A case in which Mau Mau veterans are seeking compensation from
the British Government over alleged torture during the struggle for
independence enters a crucial stage next week.
The veterans are expected to give evidence from Monday in the UK.
The case, by survivors of the infamous detention
camps operated by the colonialists in the 1950s and 60s, will go on for
11 days in which Kenya’s freedom fighters will seek to prove that they
were tortured.
In the argument brought to the court last year,
Ndiku Mutwiwa Mutua, Paulo Muoka Nzili, and Wambugu Wa Nyingi argued
that they, with others, were herded to detention camps for opposing the
colonial government.
Last year, the British Government argued that their
claims are time-barred and should be struck out.
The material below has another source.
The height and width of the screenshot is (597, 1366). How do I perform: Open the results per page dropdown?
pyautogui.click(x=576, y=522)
It also stated that
since it had left Kenya, that all liabilities were transferred to the
Kenyan Government after independence in 1963.
But Mr Justice McCombe ruled that the elderly Kenyans had an “arguable” case to present before the court.
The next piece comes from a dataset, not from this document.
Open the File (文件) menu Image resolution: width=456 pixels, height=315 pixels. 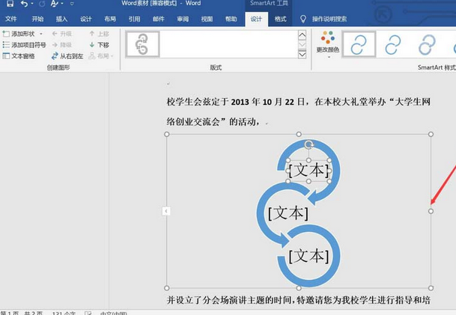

“There is ample evidence even in the few papers
that I have seen suggesting that there may have been systematic torture
of detainees during the Emergency.
“The materials evidencing the continuing abuses in
the detention camps in subsequent years are substantial, as is the
evidence of the knowledge of both governments that they were happening,”
he ruled in July last year.
The claimants say they represent the wider
community of hundreds of elderly Kenyans who survived the brutality,
including castrations, beatings and sexual assault at the hands of
British officials.
President Obama’s grandfather, Hussein Onyango
Obama, was among those who were allegedly detained and abused at the
time of the Mau Mau uprising against the British colonial
administration.
The Kenya Human Rights Commission and the Kenya Government have pushed for the case that now enters a crucial stage.
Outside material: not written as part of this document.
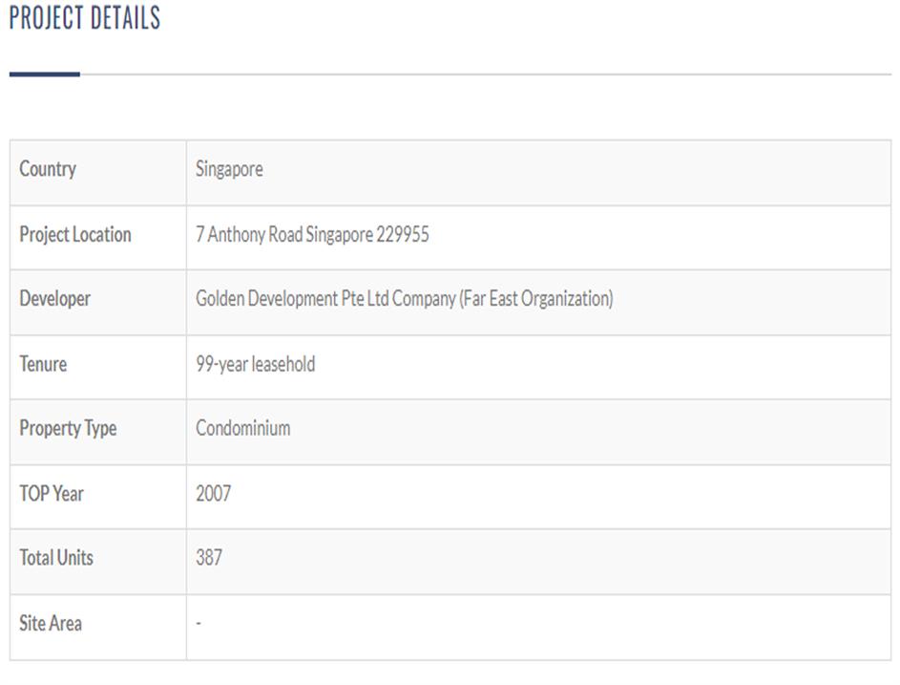Click the postal code 229955
Screen dimensions: 900x685
[403, 234]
KHRC has hired the Leigh Day and Co law firm to
represent the three. Kenya supports the case especially since it argues
that it should not inherit the burden of compensation that squarely lies
before the British.
According to the Kenyans' lawyer Martyn Day, this
is an exceptional case in which the Judge should exercise his discretion
to allow the claims to proceed.
“The British Government has thrown everything at
these claims in an effort to derail them on technicalities. The Court
has already disapproved of these tactics and found that there is ample
evidence to support the claims. We are confident that justice will be
done,” he said in a statement on Thursday.
Last year, it was uncovered that the British
Government had tried to hide important documents about the Emergency as a
way of reducing the viability of the case.
Prof David Anderson, a British researcher on
Kenya’s colonial history and author of Histories of the Hanged, a book
on detention camps, discovered 17,000 files on the then Kenya colony
that had either been concealed or ‘lost.’
He is one of the three academicians on the Kenya Emergency, who have put in lengthy statements to support the torture claims.